Menakar Peluang Kenaikan Produksi dan Ekspor Batu Bara

Kristaps Eberlins/123RF
Ilustrasi. Di tengah kenaikan harga batu bara, pemerintah berencana menggenjot produksi dan kuota ekspornya.
11/1/2021, 19.05 WIB
  • Harga batu bara mulai pulih dan pemerintah berencana menaikkan produksi serta kuota ekspornya.
  • Tiongkok sebagai importir batu bara terbesar dunia memegang peran penting dalam pergerakan harga batu bara di 2021.
  • Kenaikan harga batu bara dianggap hanya sementara sehingga pemerintah tidak perlu bereaksi berlebihan.

Harga batu bara membaik. Setelah terpukul tahun lalu karena penurunan konsumsi di tengah pandemi Covid-19, kini harganya perlahan-lahan naik. Pemerintah lalu berencana menggenjot produksi dan kuota ekspor emas hitam tersebut di 2021. 

Menteri Energi dan Sumber Daya Mineral (ESDM) Arifin Tasrif mengatakan pemerintah sedang mengevaluasi kebijakan kuota tersebut. Kebutuhan dalam negeri tetap menjadi prioritas. “Kalau tren harganya bagus, kami akan evaluasi kembali (kebijakan ekspor),” kata dia pada pekan lalu. 

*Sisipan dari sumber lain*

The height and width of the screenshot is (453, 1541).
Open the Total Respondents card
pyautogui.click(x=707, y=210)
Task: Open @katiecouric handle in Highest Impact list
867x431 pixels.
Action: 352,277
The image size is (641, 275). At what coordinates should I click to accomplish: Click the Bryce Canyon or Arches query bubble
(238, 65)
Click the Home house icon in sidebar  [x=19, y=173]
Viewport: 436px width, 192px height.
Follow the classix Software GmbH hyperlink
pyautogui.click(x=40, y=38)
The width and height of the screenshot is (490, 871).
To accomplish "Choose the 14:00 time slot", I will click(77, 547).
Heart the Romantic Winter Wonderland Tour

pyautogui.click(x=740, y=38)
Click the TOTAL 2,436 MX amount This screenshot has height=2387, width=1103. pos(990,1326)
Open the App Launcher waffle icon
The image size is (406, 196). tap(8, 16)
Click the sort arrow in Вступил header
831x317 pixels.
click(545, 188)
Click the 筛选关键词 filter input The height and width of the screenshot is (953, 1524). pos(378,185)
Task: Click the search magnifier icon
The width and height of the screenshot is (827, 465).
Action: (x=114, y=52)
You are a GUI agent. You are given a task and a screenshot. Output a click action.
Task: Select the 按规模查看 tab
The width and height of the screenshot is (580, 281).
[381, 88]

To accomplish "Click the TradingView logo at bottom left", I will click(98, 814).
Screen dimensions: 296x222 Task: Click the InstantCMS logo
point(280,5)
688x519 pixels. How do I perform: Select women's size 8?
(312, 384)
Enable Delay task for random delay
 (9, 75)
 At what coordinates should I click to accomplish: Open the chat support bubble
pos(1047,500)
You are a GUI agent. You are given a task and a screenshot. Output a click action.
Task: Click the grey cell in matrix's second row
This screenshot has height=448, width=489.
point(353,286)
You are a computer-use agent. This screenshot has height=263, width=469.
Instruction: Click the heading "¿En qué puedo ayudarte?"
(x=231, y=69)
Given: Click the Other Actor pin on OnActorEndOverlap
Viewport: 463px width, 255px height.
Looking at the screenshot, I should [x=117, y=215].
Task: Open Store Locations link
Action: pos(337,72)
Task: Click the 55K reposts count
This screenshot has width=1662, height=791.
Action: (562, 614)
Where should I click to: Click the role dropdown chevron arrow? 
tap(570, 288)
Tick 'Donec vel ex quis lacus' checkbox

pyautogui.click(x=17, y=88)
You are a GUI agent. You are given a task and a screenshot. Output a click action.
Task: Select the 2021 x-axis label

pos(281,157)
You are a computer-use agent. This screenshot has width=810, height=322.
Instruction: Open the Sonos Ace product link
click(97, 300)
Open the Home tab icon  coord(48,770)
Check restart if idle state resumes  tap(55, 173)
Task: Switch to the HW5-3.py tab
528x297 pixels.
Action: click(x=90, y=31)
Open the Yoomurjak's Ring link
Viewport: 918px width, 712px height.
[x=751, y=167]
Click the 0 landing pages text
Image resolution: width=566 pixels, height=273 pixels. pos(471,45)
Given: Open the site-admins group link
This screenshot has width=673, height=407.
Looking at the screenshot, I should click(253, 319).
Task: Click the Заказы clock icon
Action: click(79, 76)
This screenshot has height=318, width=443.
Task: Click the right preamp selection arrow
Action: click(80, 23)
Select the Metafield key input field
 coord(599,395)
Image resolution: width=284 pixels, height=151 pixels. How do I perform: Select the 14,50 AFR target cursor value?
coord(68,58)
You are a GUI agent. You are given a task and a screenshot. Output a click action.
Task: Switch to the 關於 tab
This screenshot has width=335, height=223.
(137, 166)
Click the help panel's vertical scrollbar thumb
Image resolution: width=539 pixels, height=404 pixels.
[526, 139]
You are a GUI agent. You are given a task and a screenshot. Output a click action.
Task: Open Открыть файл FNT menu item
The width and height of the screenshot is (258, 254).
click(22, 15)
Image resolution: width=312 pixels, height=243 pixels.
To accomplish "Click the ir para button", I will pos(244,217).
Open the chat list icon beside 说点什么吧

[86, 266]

Target produksi batu bara tahun ini sebanyak 550 juta ton, serupa dengan 2020. Dari angka itu, pemanfaatan untuk domestik atau domestic market obligation (DMO) mencapai 137,5 juta ton atau naik 4,16% dari realisasi tahun lalu. 

PT Arutmin Indonesia yang tahun lalu baru saja mendapat perpanjangan izin usaha pertambangan khusus atau IUPK memilih tetap mengacu pada rencana kerja dan anggaran biaya alias RKAB yang telah lama. “Kami masih mengikuti rencana produksi yang tertera,” ujar General Manager Legal & External Affairs Arutmin Indonesia Ezra Sibarani kepada Katadata.co.id, Senin (11/1). 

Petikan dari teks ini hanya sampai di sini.